- _Task_:
Each line of the listing that includes "computer" should be reported.

- _Information shown_:

----

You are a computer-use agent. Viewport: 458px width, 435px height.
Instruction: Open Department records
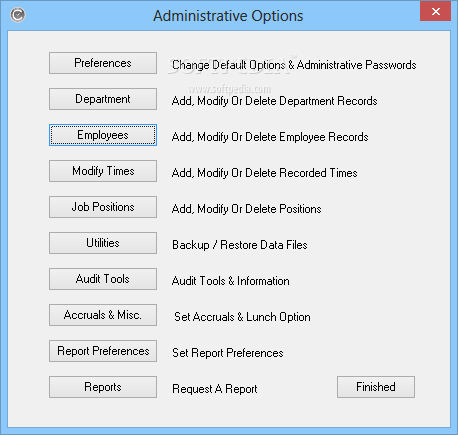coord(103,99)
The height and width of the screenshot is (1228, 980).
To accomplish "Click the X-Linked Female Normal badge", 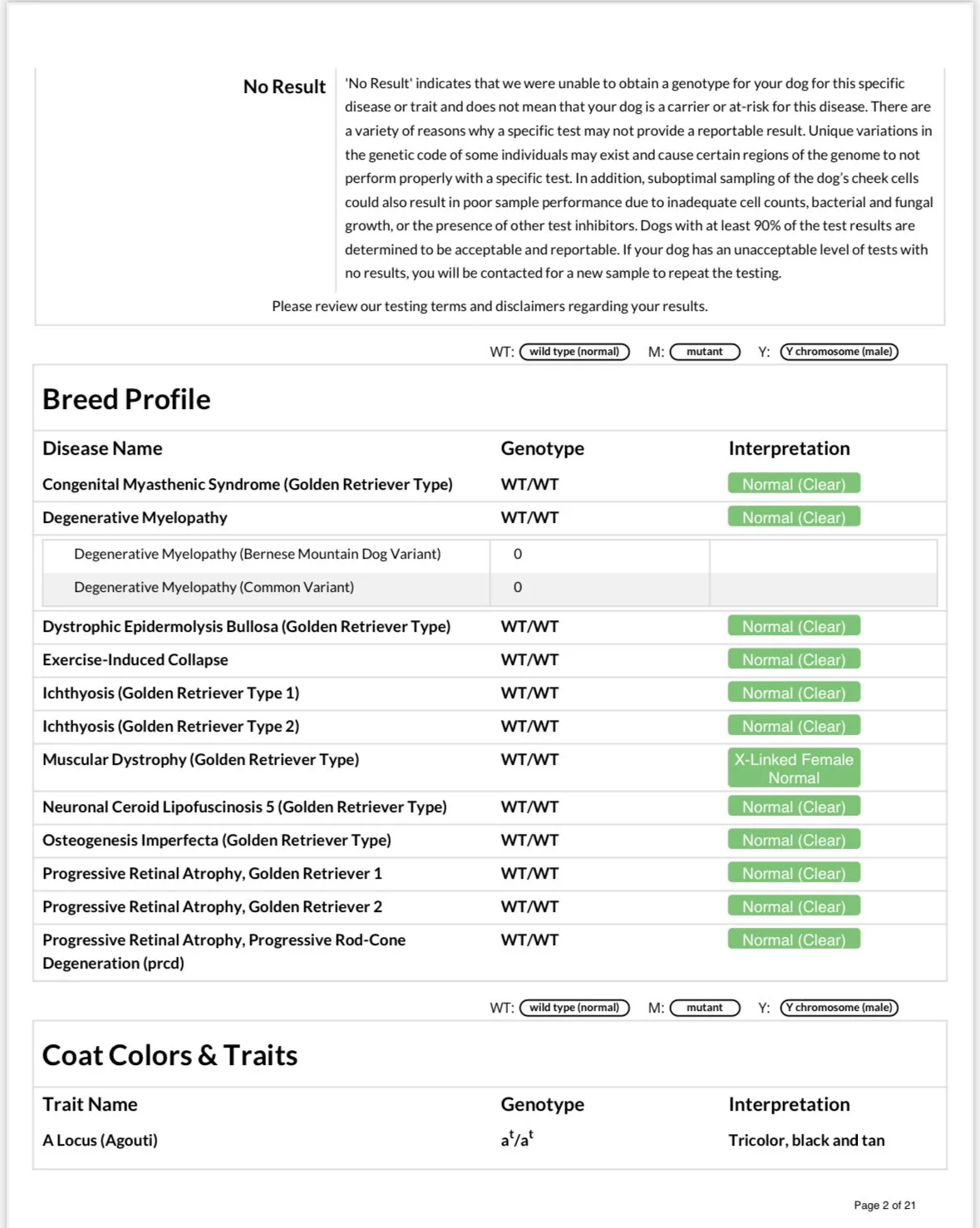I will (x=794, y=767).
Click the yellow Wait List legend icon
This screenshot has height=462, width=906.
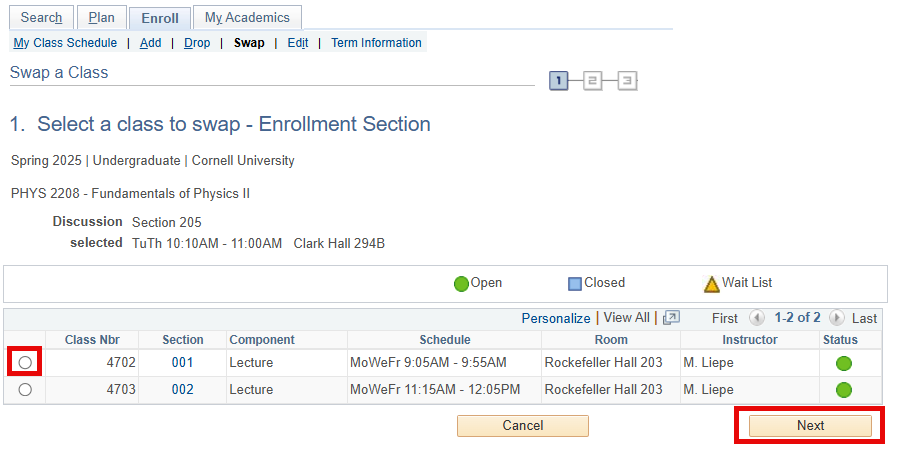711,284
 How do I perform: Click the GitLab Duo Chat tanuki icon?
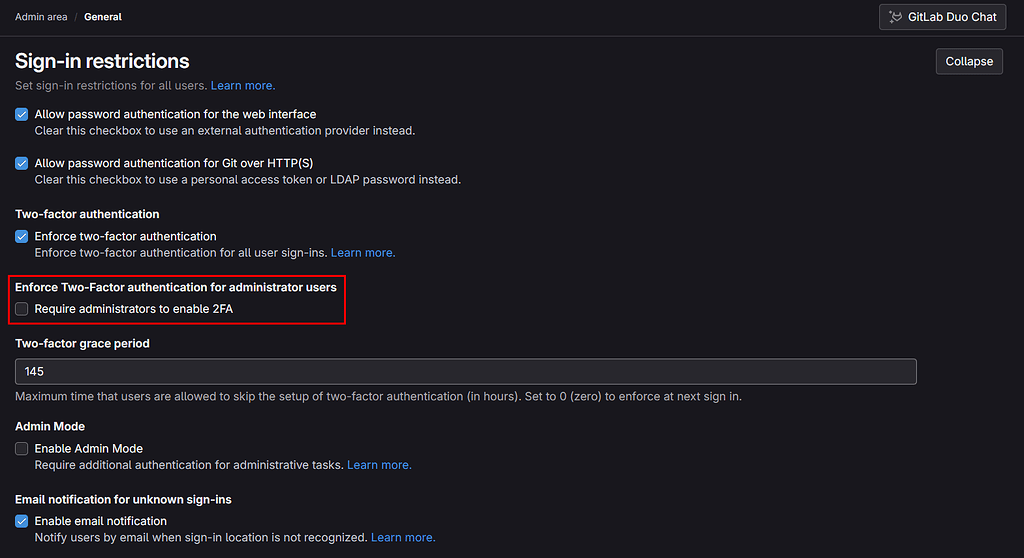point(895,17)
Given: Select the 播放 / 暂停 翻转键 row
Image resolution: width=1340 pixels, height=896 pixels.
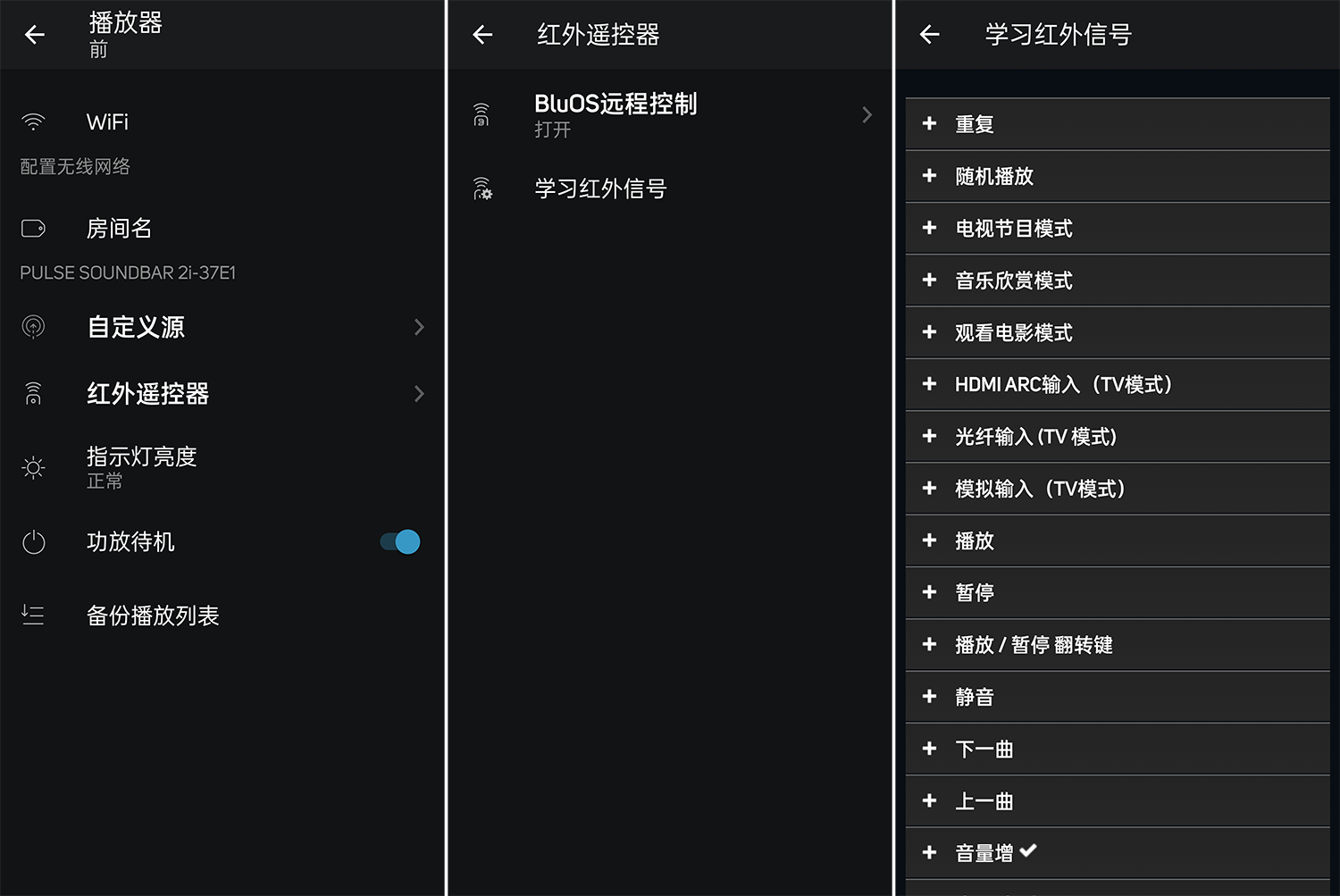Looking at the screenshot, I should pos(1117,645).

----

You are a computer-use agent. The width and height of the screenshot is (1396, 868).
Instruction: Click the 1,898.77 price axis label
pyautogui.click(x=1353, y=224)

----

- _Exercise solution_:
You are a computer-use agent. Viewport: 458px width, 435px height.
You are a computer-use agent. The width and height of the screenshot is (1396, 868).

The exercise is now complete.